For instance, reverse coding involved switching the scale to run from “very satisfied to “very dissatisfied” to run from “very dissatisfied” to “very satisfied.” As such, negative coefficients on the DID estimator would then be interpreted as treatment conditions that generated a negative effect on the selected outcome relative to control conditions over the pre-intervention and post-intervention periods.
In addition to the generalized structural equation models (GSEM), we also used factor score regressions with a Bartlett predictor and two-step GSEMs to calculate the DID estimators for the latent variable outcomes. While there are limitations to each approach, the findings did not differ substantively across the three modeling strategies. Some statisticians suggest that factor score regressions produce biased estimates (Hoshino & Bentler, 2013). Other analysts suggest that GSEMs diminish bias and better fit the data relative to factor score regressions (Devlieger et al., 2015). However, in a simultaneous model, which estimates both the measurement part of the model (production of the latent variable) and the structural part of the model (the additional predictors) at the same time, the measurement part of the model can be affected by the inclusion of covariates (Devlieger & Rosseel, 2017). Two-step GSEMs avoid the problems associated with simultaneous estimation by predicting the measurement model and then constraining the parameters of those variables to their original values when running the full model. However, doing this ignores some of the errors produced in the measurement piece, so standard errors may be underestimated (Bakk & Kuha, 2017).
The exclusion rates varied across the regression models, ranging from 1.5% to 8.0% with an average of 6.5%. Sub-questions generated higher rates of exclusions given the smaller number of respondents who answered affirmatively to the larger question. For instance, a smaller number of respondents reported being stopped by the police and, as such, missing responses on sub-questions on their stop experiences generated a larger percentage of missing values. To determine whether any statistically significant differences between included and excluded cases existed for the covariates used in our main models, simple t test comparisons were used. No statistically significant differences were noted between the missing and included cases. As such, these analyses suggested that the data were missing at random and listwise case deletions were appropriate to address these modest missing data problems.

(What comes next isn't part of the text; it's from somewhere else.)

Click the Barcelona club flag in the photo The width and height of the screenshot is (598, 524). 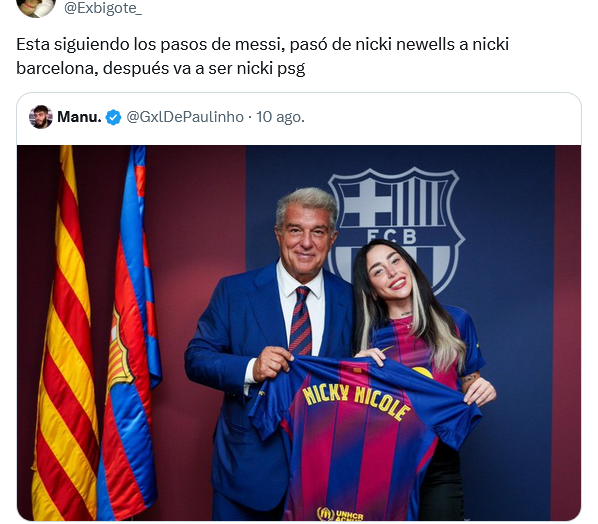coord(128,336)
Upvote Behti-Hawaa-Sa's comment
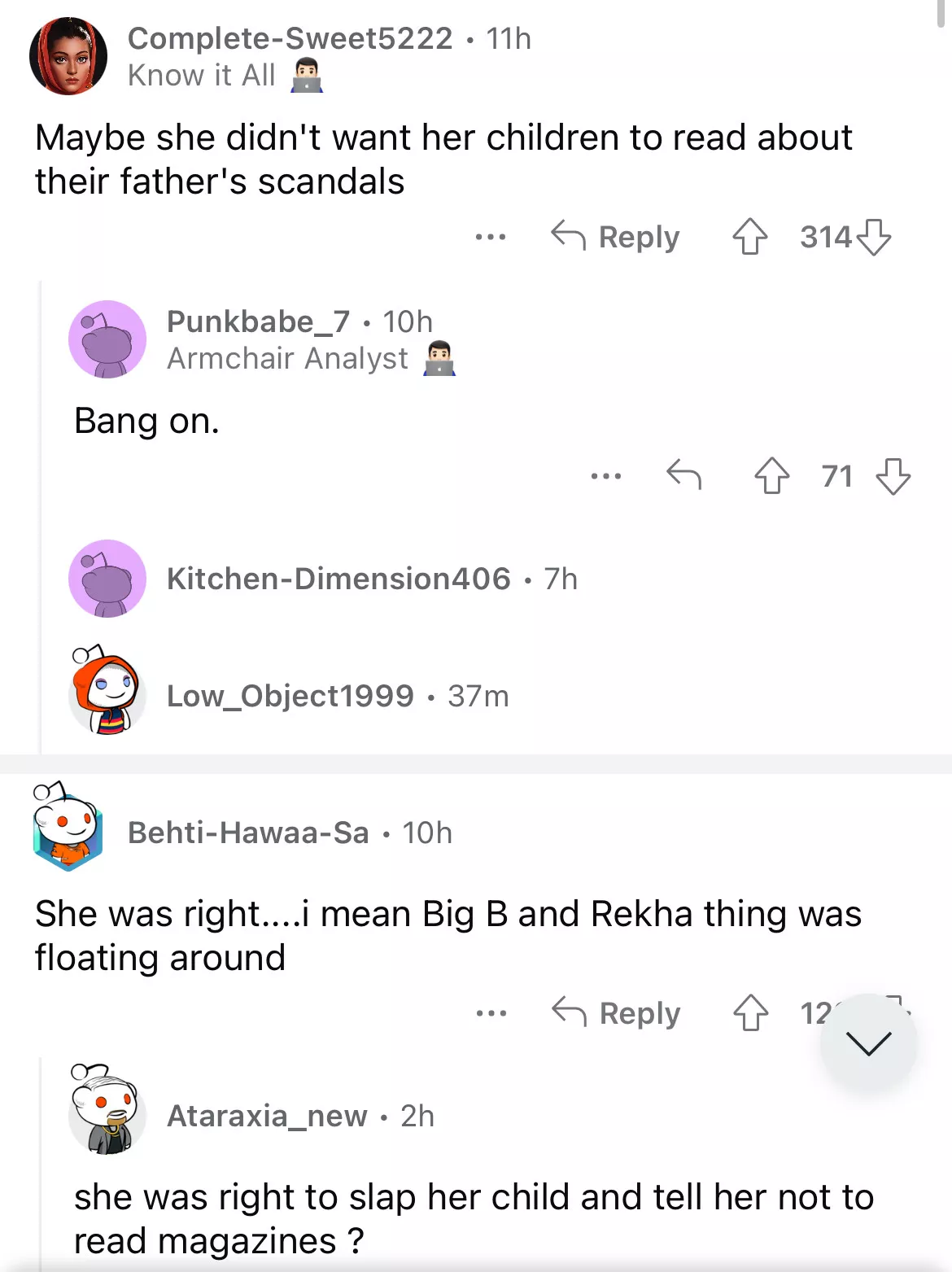 coord(750,1013)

Statistical power was calculated from the computed effect sample size that reweights the total sample size (n) by the number of observations per cluster (m=2), the number of matched pairs (k=20), and the intraclass correlations between clusters and pairs (ICC=r1, r2) according to the following formula: effective sample= (n) / (1 + (m-1)*r1+(k-m)*r2). We set the ICC for clusters (r1) to be 0 since the same people were not purposively interviewed in the pre- and post-BWC periods. As a result, the formula for effective sample size is equivalent to the following: (n) / (1 +(k-m)*r2). If the ICC (r2) is equal to 1, then the effective sample becomes the average number of observations for a matched pair. If the ICC is equal to 0, the effective sample size becomes the total sample size (n) (see Kerry & Bland, 1998). For the ICC per pair (k), we rely on a mixed effect regression that estimates the correlations within pairs.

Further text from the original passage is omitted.